Saved data entries =
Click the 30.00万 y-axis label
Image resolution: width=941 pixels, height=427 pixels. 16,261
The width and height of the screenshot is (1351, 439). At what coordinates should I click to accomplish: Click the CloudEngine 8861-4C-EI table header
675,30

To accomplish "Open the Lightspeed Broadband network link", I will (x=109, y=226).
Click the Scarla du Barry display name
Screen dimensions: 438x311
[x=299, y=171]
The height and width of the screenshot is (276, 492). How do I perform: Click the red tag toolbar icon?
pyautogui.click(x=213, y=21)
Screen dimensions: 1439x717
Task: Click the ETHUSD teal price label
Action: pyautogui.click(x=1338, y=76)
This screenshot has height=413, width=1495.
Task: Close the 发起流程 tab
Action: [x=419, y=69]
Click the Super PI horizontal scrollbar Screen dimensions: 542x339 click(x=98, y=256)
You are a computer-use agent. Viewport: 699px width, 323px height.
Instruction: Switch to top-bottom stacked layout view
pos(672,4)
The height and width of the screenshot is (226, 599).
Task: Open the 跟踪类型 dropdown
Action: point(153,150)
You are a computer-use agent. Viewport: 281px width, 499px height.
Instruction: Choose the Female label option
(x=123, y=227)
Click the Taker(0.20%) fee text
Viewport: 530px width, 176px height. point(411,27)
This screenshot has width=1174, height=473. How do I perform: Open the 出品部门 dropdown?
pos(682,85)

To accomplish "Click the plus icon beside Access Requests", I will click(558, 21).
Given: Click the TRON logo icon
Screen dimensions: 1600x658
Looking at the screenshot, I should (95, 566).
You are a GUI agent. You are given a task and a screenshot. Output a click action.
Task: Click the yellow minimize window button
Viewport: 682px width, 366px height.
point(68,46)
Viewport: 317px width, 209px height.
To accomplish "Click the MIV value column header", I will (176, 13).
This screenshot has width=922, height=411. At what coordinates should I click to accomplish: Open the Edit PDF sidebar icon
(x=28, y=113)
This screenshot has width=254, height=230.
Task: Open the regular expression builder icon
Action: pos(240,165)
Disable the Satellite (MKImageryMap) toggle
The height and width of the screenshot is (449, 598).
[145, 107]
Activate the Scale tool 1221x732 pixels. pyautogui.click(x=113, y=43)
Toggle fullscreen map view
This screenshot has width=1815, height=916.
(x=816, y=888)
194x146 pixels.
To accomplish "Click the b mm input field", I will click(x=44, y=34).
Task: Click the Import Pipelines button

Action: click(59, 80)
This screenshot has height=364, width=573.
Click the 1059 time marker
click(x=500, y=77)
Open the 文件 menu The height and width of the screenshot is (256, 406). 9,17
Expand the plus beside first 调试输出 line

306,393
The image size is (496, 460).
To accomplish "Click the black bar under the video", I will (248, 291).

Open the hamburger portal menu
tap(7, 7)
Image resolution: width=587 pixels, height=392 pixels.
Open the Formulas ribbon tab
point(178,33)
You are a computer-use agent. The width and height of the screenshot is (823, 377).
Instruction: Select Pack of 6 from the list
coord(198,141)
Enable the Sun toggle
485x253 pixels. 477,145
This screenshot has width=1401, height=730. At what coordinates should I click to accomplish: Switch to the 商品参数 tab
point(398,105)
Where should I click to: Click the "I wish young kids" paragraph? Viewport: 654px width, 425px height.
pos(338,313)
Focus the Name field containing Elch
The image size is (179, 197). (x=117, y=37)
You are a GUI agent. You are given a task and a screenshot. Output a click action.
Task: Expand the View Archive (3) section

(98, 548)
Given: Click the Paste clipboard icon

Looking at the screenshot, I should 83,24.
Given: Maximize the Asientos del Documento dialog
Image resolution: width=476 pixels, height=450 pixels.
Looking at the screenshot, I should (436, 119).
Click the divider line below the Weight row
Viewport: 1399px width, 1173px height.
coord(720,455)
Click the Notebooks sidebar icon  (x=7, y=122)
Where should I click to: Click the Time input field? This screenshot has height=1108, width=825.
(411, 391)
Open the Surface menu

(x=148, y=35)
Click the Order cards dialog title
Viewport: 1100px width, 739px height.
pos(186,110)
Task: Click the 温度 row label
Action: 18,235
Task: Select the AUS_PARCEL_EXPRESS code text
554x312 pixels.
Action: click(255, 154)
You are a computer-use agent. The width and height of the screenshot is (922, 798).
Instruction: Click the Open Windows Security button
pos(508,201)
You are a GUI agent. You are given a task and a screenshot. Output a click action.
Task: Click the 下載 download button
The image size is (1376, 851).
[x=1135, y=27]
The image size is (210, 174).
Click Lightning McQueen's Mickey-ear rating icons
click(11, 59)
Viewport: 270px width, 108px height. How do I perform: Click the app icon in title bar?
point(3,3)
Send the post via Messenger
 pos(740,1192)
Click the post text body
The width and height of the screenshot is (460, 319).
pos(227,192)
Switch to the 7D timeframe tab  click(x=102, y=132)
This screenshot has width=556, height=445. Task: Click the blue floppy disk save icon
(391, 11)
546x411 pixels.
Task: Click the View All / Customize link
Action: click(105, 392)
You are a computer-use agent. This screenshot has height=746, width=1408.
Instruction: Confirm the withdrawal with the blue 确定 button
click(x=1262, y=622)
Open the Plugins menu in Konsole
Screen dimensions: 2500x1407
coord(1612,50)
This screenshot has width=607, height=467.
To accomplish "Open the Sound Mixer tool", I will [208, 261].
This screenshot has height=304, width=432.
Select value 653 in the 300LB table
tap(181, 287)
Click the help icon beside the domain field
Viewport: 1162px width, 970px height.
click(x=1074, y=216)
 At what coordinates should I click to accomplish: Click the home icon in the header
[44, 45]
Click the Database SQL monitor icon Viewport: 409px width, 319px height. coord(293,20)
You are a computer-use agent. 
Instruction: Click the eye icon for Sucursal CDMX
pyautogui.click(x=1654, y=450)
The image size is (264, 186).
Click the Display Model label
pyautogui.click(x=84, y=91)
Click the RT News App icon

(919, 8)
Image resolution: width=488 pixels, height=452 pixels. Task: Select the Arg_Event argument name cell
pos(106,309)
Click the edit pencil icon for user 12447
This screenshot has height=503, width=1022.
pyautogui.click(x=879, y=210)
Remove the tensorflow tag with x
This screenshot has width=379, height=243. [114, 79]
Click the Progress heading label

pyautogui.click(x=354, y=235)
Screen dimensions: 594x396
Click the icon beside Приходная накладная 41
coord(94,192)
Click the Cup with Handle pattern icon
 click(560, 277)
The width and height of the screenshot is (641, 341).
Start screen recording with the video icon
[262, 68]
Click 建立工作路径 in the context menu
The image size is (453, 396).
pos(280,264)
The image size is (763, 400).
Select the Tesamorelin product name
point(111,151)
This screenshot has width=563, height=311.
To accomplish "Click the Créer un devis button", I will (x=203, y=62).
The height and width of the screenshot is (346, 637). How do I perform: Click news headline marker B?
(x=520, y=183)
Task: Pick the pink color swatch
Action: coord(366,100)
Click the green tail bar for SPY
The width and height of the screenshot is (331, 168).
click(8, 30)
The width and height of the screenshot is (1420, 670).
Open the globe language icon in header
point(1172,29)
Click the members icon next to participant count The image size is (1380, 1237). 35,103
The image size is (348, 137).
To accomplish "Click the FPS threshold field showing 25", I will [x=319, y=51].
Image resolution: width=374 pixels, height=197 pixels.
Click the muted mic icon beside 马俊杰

Problem description =
When you reach the line with "Click the green tail bar for SPY" in the records above, start writing out lines exactly, and stop once the line with "Click the members" has been written; include nothing else.

Answer for this exercise =
Click the green tail bar for SPY
The width and height of the screenshot is (331, 168).
click(8, 30)
The width and height of the screenshot is (1420, 670).
Open the globe language icon in header
point(1172,29)
Click the members icon next to participant count The image size is (1380, 1237). 35,103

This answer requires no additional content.